Man who became woman wants to be
a man again
by Christine Hogan (The
Sun-Herald)
August 31, 2003
Alan Finch's decision
at 19 to become a woman – a decision supported by health-care professionals
and his mother – took him on a journey from which he has painfully discovered
there is no sure way back.
Mr Finch has spoken to ABC TV’s Australian
Story in the hope that people considering gender reassignment surgery
will think fully about the procedure and then proceed very, very carefully.
As an adolescent boy, Mr Finch thought
he might have been gay. Then he thought, maybe not. Maybe he was “trapped“
in the wrong body.
In his 20s he had his penis and scrotum
removed and a false vagina fashioned from the penile skin and inserted
into his body, and he became a woman called Helen.
He got married illegally and was later
in another relationship that fell apart when his male partner discovered
Helen was born a boy.
Then he had a relationship with a woman,
who encouraged him to become a man again.
“I knew with my whole being that was what
I wanted to do,“ Mr Finch, 36, of Melbourne, said.
About five years ago, he began taking
male hormones, something he says now was “a roller-coaster ride emotionally“.
He was angry at himself for having been so gullible that he was sucked
into the fantasy that becoming a woman would solve his identity crisis.
And he was angry with his then-girlfriend.
“I blamed her for having awakened this in me, and I just pushed her away.
And there was this total confusion again wondering if I could function
as a man, let alone function as a man who has been mutilated to this degree.“
Like about 10 per cent of people in Australia
who have the operation (about 80 a year in Sydney, Melbourne and on the
Gold Coast), he was desperately unhappy with the result.
Australian Transgender Support Association
Inc president Gina Mather said there were between 48,000 and 50,000 transsexuals
– most of them male to female – in Australia. Not all had had surgery.
Mr Finch said: “Anatomically, I was never
a woman. [The surgery] was creating a battleground within my own body.
It’s just rearranging flesh, but the tissue that’s used is still male
tissue. I was never able to have any orgasm or sexual pleasure. Everything
was fake about it, from top to toe.“
His psychiatrist Byron Rigby said: “In
the absence of much more adequate counselling than I understand he received,
the test showed that he in fact – even in the presence of oestrogen treatment
– was well on the masculine side of average.“
Just how did Mr Finch end up in the middle
of this fiasco?
Dr Rigby said it began with the lack of
a positive father figure. “[Alan] never had any positive role modelling.
The whole reason that he attempted to take refuge in womanhood was that
he simply couldn’t learn from his father how to be anything that he wanted
to be.“
When he was 19, Mr Finch migrated to Australia
with his mother and sister.
It was a chance to begin a new life –
as a woman.
“My focus was to be the best-looking woman
I could be. I got a job, I was getting attention from men. I felt powerful.“
The final hurdle before the surgery that
would effectively castrate him was the psychiatric test.

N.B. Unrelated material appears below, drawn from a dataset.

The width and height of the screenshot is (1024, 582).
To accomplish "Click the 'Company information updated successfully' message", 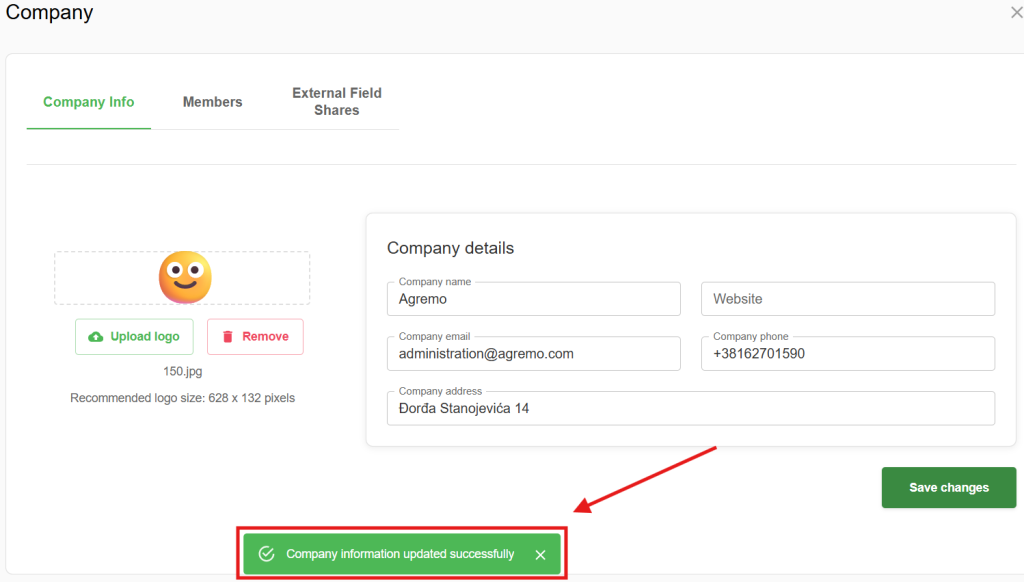I will [x=400, y=554].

First time around, he failed. Then he
learned how to fudge the test and answer the questions to put him into
the female zone. The operation got the go ahead.
Dr Rigby wants to know how that happened.
“He’s more masculine than I am, if you
like,“ he said.
“I would think a great spotlight should
be placed on this kind of surgery in general, and this case in particular.
I think it warrants a full investigation at governmental level.“
Mr Finch is looking at the possibility
of genital reconstruction to restore his penis and is hoping to find a
monogamous relationship - with a woman. Alan Finch’s story, Boy Interrupted,
will screen on Australian Story, ABC TV, 8pm tomorrow.